Wilde u vroeger ook altijd al dingen in elkaar zetten?

“Ja, vroeger zette ik fietsen en modelvliegtuigjes in elkaar. Ik had al snel door dat ik naar de technische universiteit moest zodat ik wat kon maken.”

Op welke ontdekking van uw onderzoeksgroep bent u het meest trots?

“Waar ik met trots op terugkijk zijn de dingen die de hele wetenschappelijke wereld doet sinds wij ermee begonnen. Zo hebben we een tijd lang gewerkt aan wat een ‘multi-junction’ zonnecel heet: daar stapel je er meerdere van op elkaar. Op zichzelf is dat geen nieuw idee, maar het lukte ons om dit voor het eerst te doen met organische zonnecellen van polymeren. Twee jaar later kwamen er twee grote Europese subsidies die beide vijftien miljoen besteedden om dit concept verder te ontwikkelen. En nu zie je in de literatuur dat heel veel groepen er onderzoek aan doen. En vaak alweer beter dan wij.”

Vindt u het niet vervelend dat anderen dan met uw doorbraak aan de haal gaan?

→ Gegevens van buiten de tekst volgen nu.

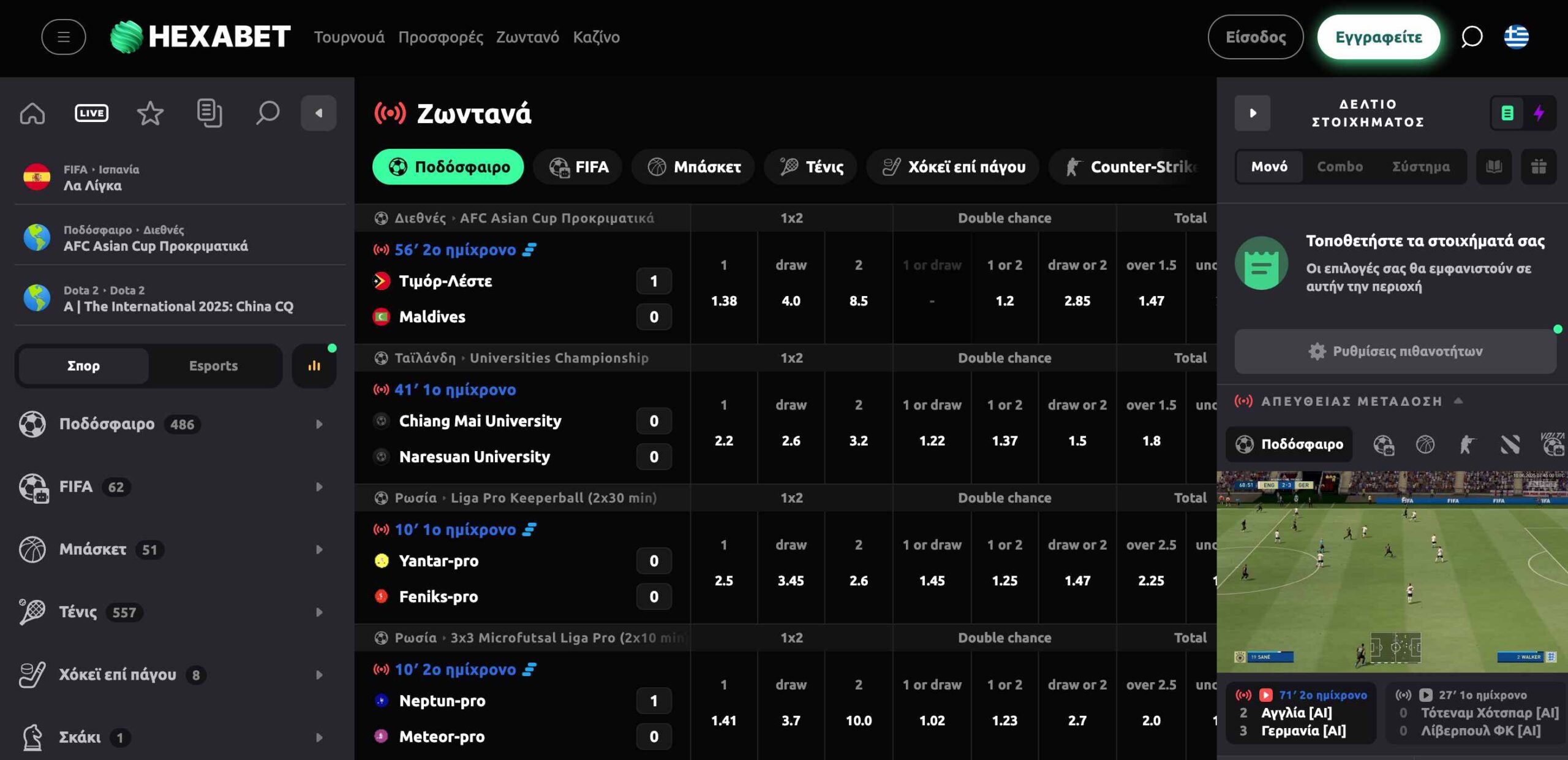The height and width of the screenshot is (760, 1568).
Task: Click the Είσοδος login button
Action: coord(1255,37)
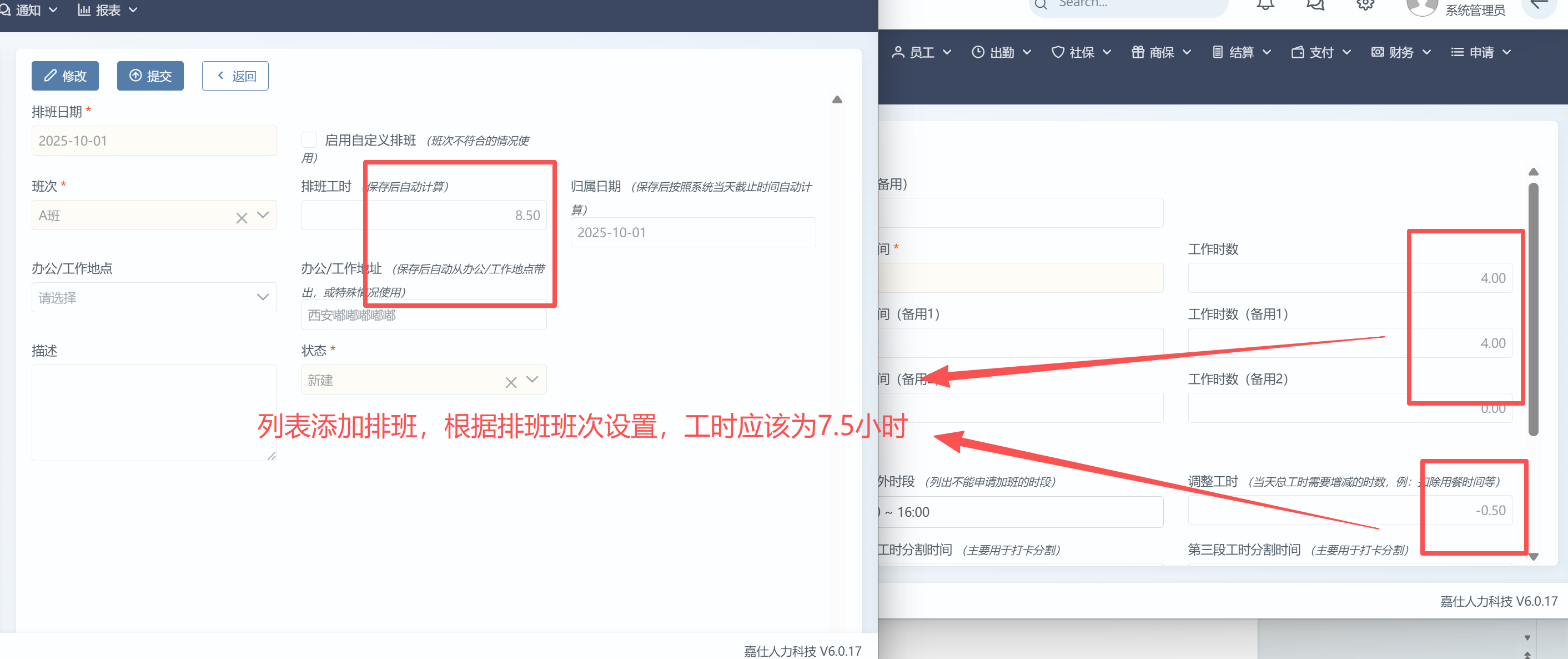Open the chat messages icon
The height and width of the screenshot is (659, 1568).
[x=1315, y=5]
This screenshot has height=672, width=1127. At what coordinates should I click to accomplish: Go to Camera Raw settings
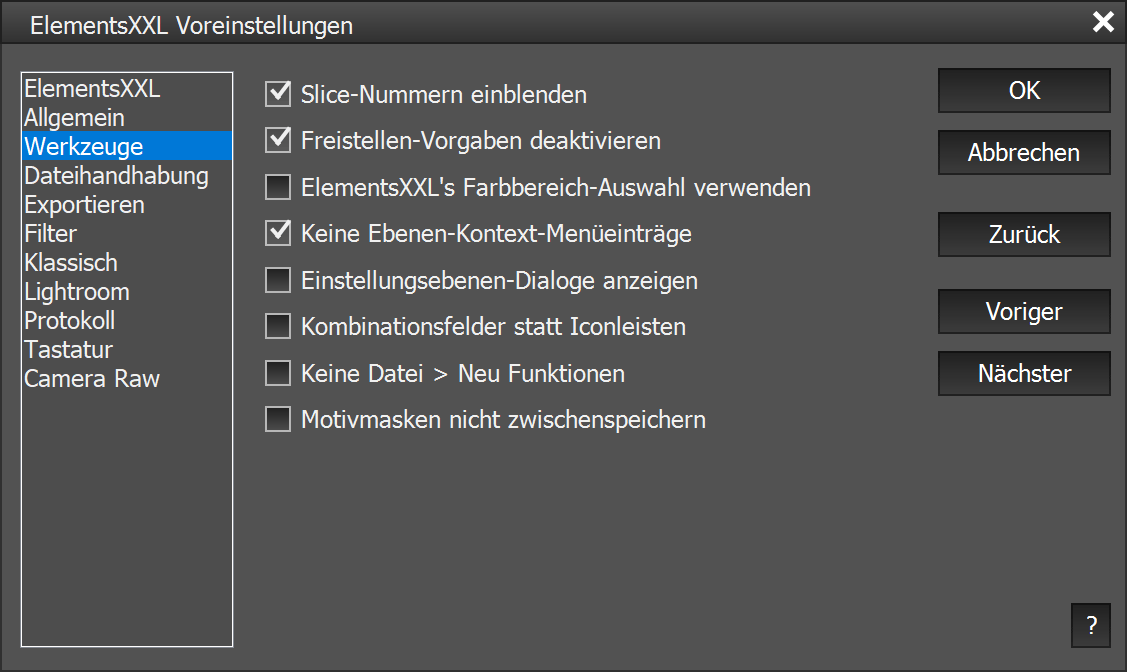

“Nee, daar doe je het uiteindelijk voor. Kijk naar Watson en Crick, de ontdekkers van de dubbele helix van DNA. Hun ontdekking heeft geleid tot ongelofelijk veel nieuw onderzoek en kennis. Er is niks mooier dan een ontdekking doen waar de hele wereld mee aan de slag gaat. Dan heb je juist écht iets ontdekt. De kunst is om een paar jaar later weer met iets nieuws te komen. Het gaat niet om de beste zijn, maar om de eerste te zijn. Vergelijk het met de eerste man op de maan: velen volgden maar alleen hij is bekend, omdat hij de eerste was. Ergens de eerste mee zijn staat bij mij hoog in het vaandel.”